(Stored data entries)
----------

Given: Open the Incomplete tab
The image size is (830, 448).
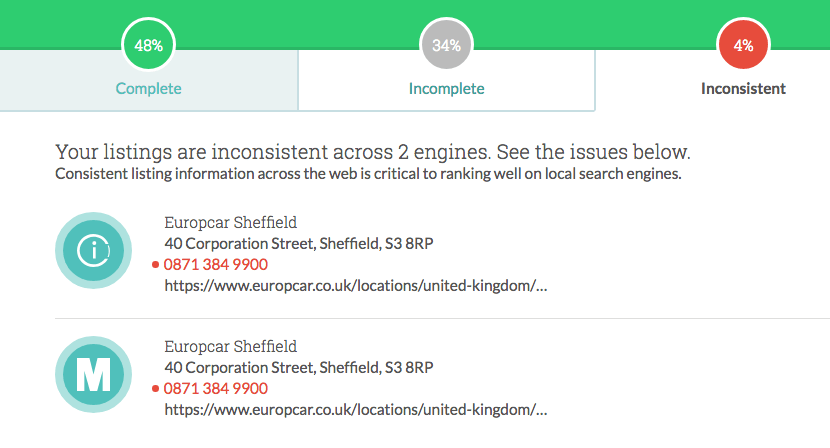Looking at the screenshot, I should tap(446, 88).
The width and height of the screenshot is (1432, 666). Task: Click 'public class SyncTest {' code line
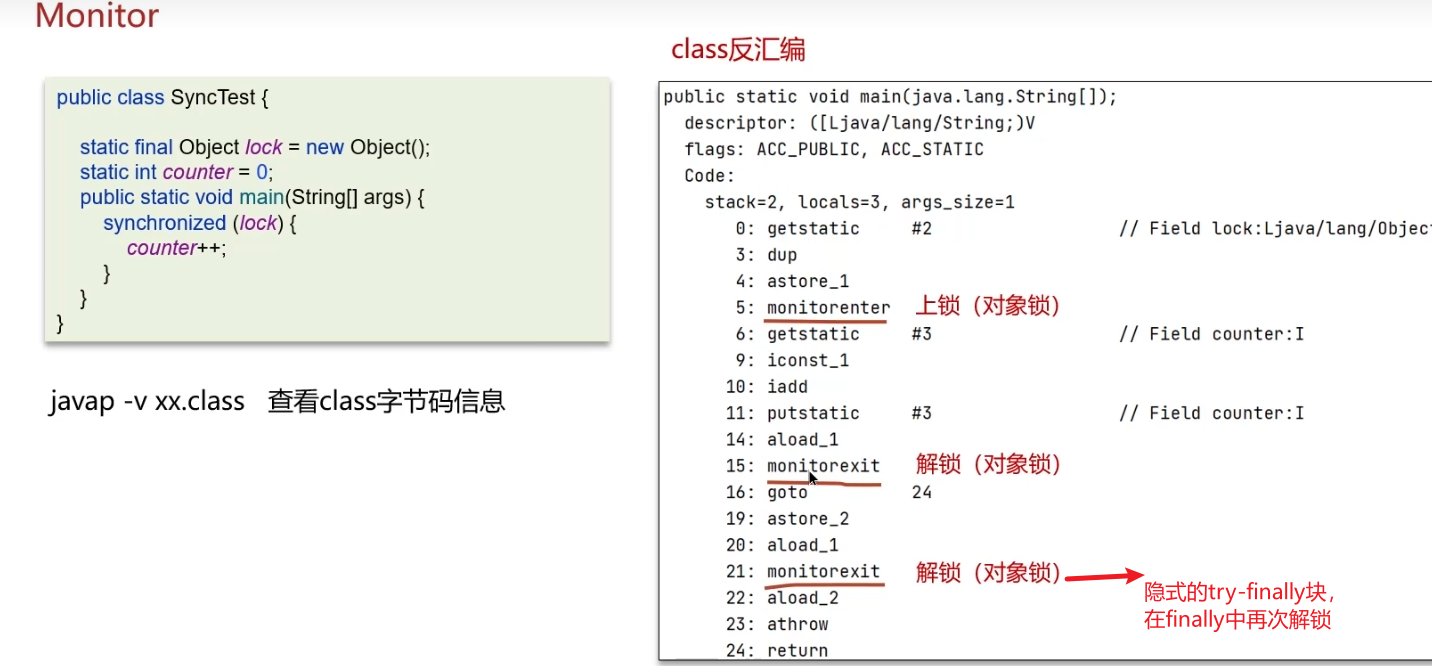pyautogui.click(x=162, y=98)
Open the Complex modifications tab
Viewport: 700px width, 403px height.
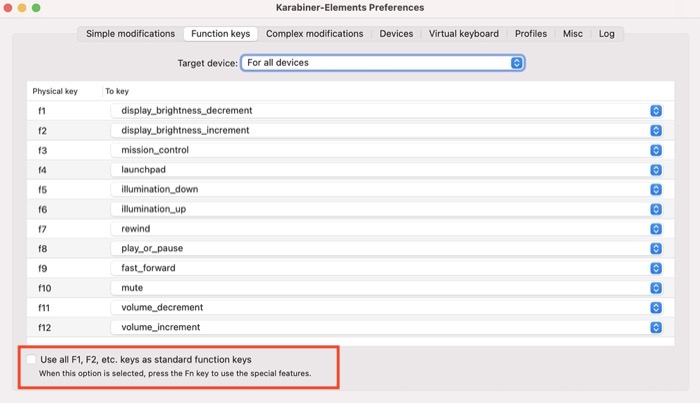tap(314, 33)
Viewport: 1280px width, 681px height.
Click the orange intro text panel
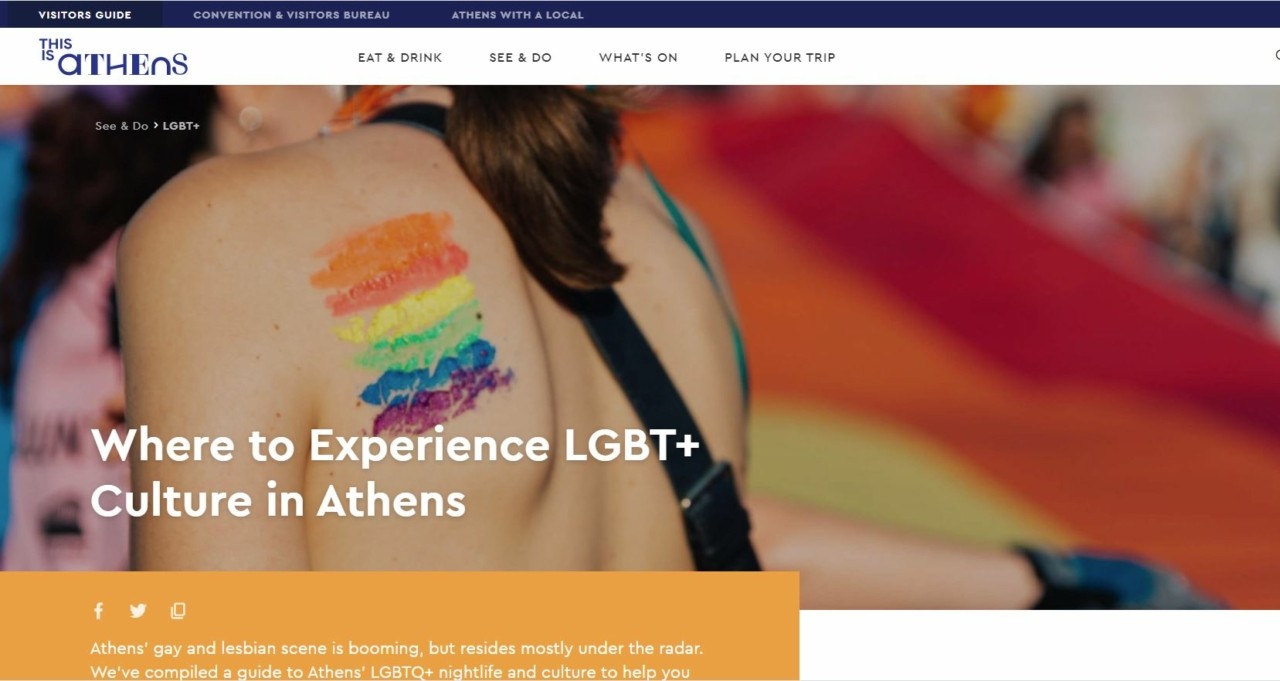coord(400,626)
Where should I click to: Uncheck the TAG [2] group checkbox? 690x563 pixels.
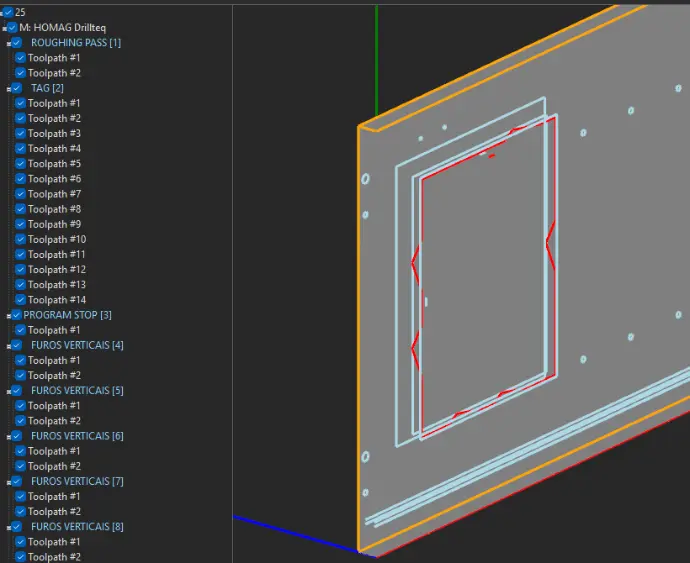[x=16, y=88]
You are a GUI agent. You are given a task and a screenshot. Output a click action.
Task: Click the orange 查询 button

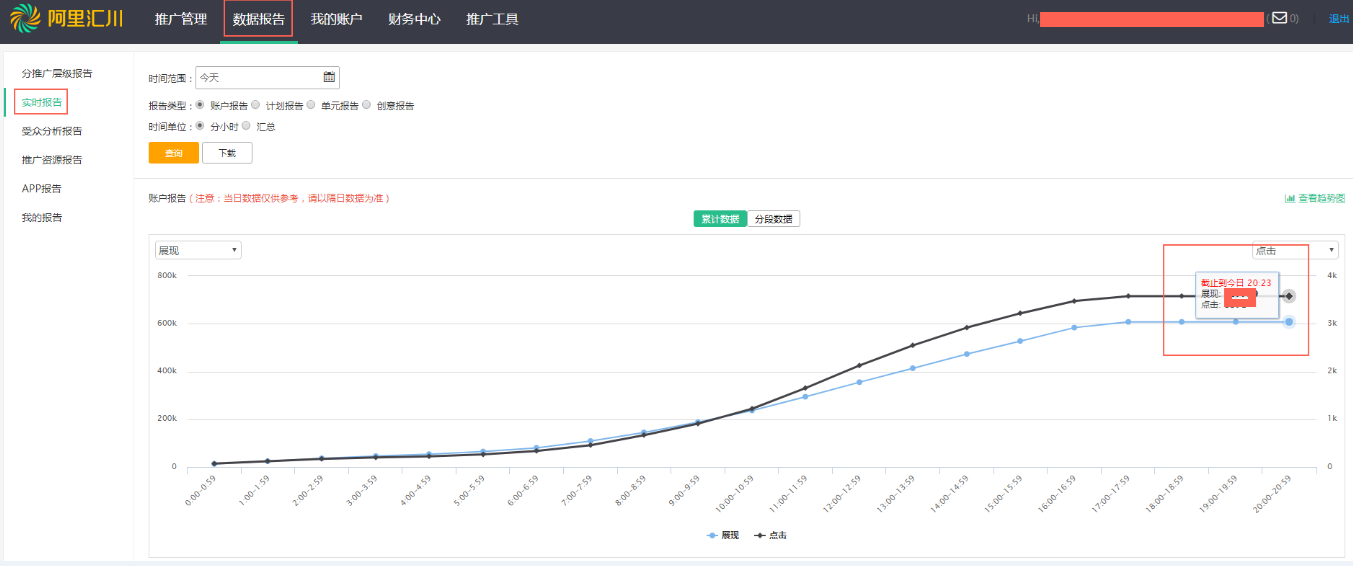point(174,153)
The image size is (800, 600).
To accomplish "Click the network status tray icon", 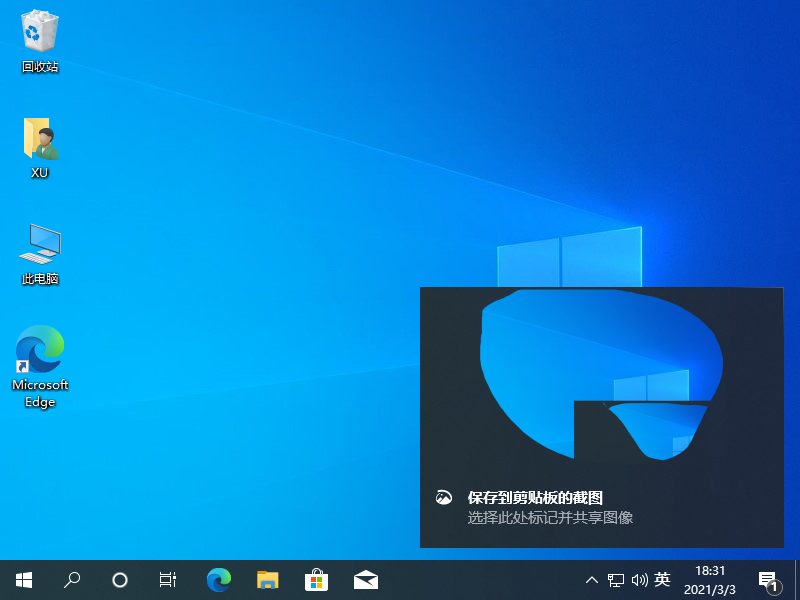I will point(616,580).
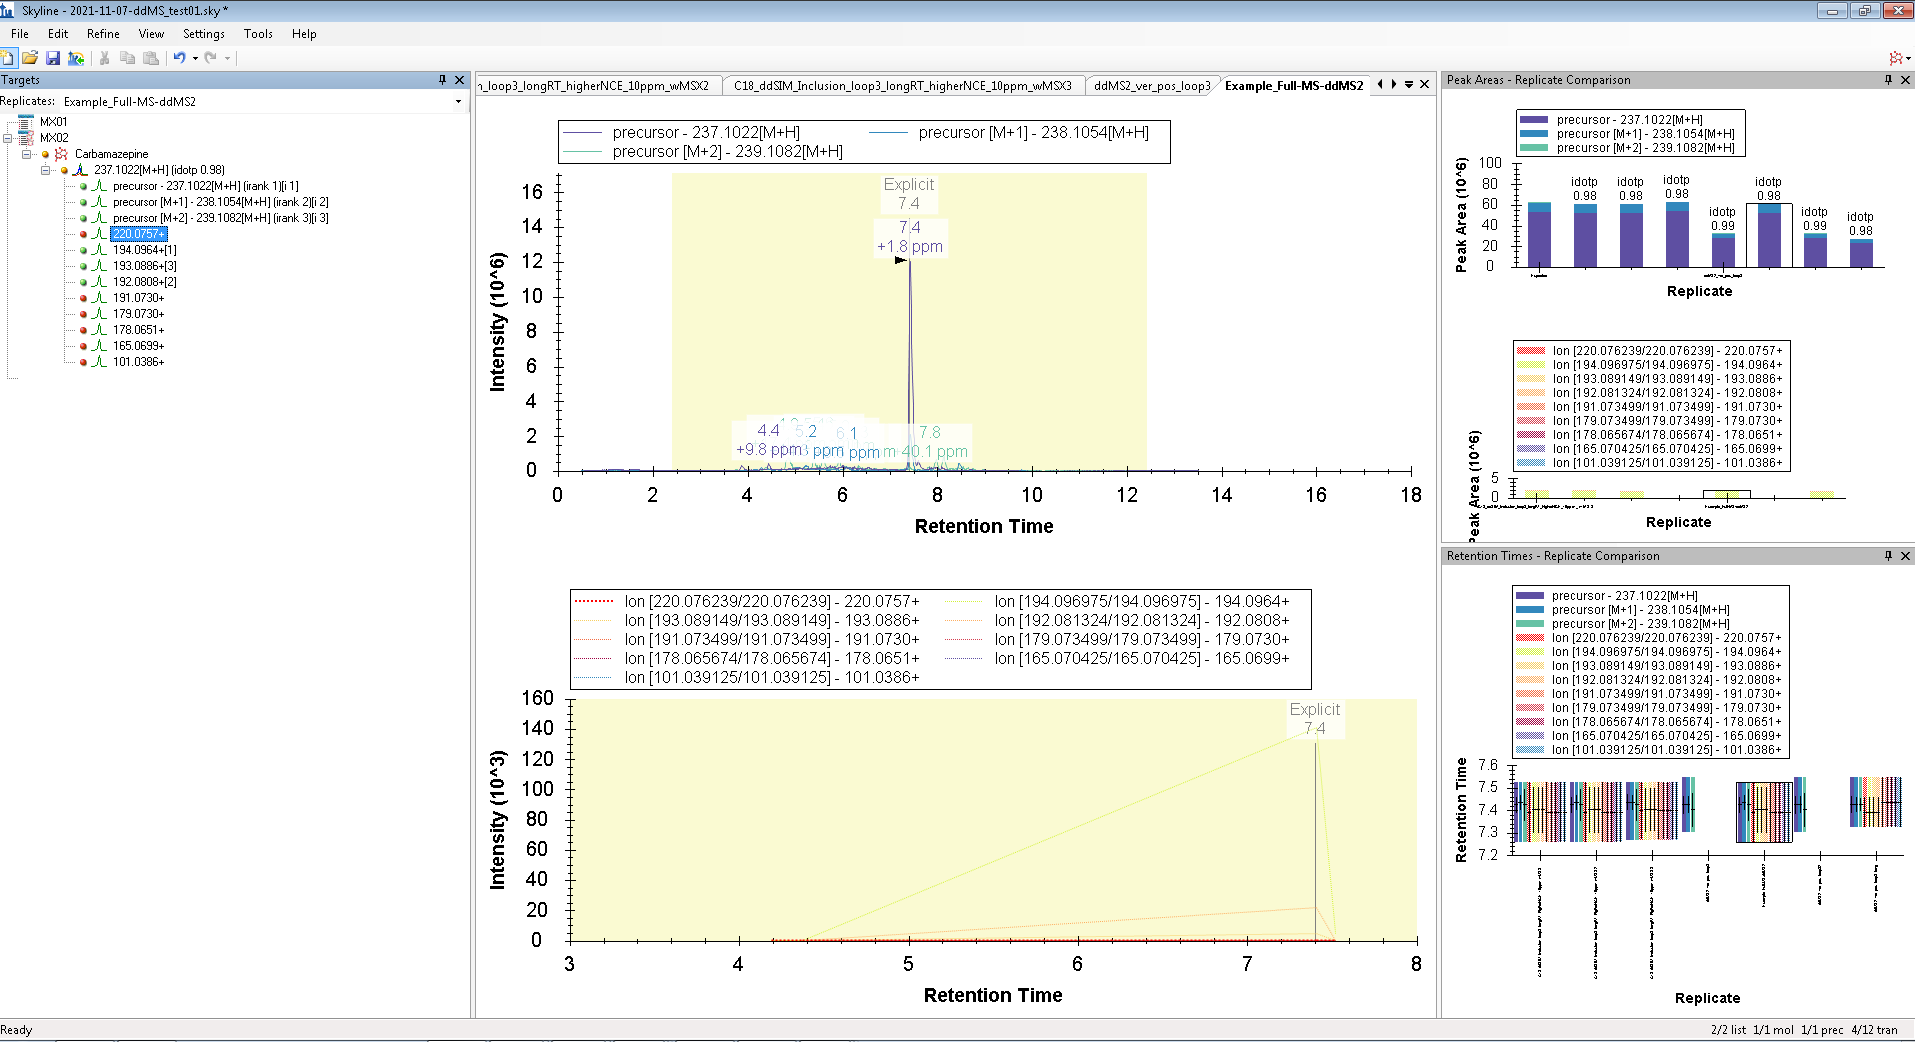Open the Replicates dropdown in the Targets panel
The image size is (1915, 1042).
coord(459,102)
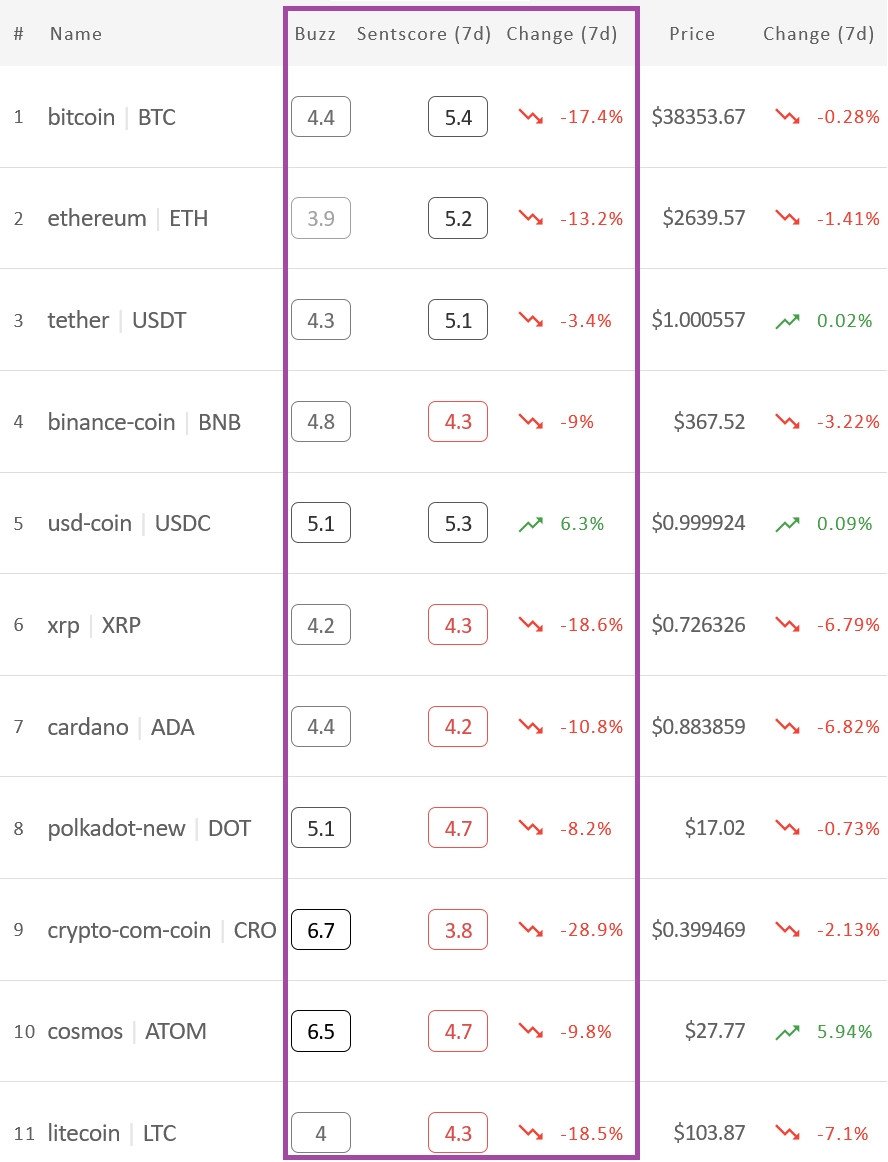Open the ethereum coin link
This screenshot has height=1162, width=888.
coord(97,219)
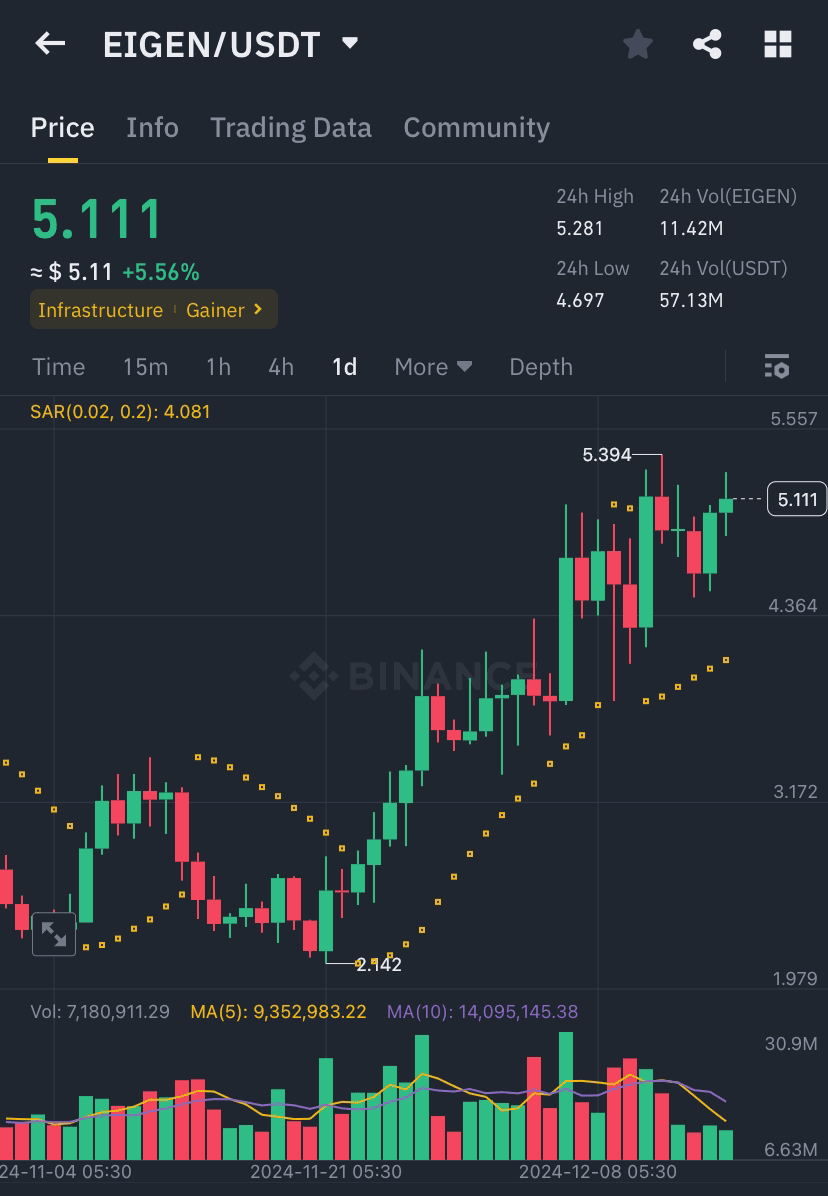Switch chart to 1h interval

coord(218,367)
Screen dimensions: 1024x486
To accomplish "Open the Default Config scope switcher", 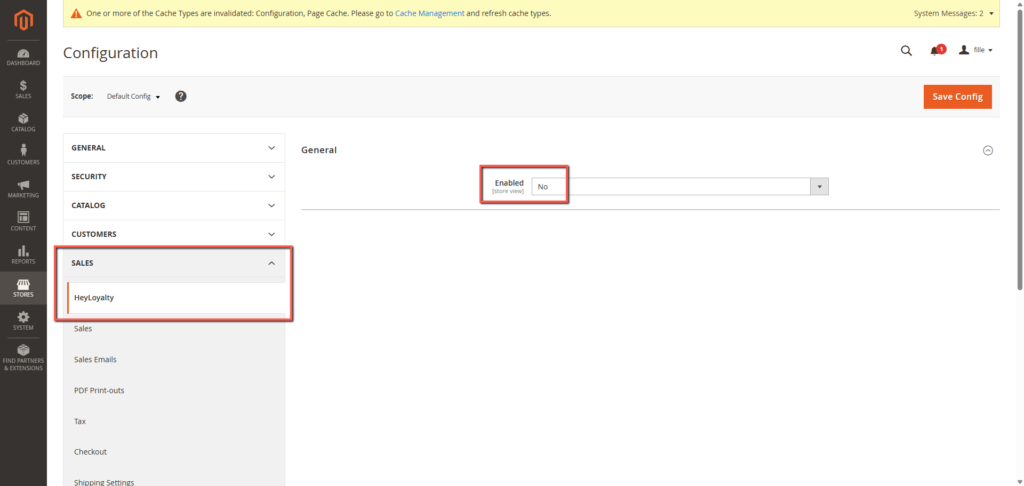I will (133, 96).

----------

▸ **Exercise**: Return exactly the lines that appear in the data above between the line containing "You are a GUI" and the line containing "The image size is (800, 600).", both of which are included, and leave the pictures out.

▸ **Reply to the task**:
You are a GUI agent. You are given a task and a screenshot. Output a click action.
Task: Click the orange 查询 button

point(174,153)
The image size is (800, 600).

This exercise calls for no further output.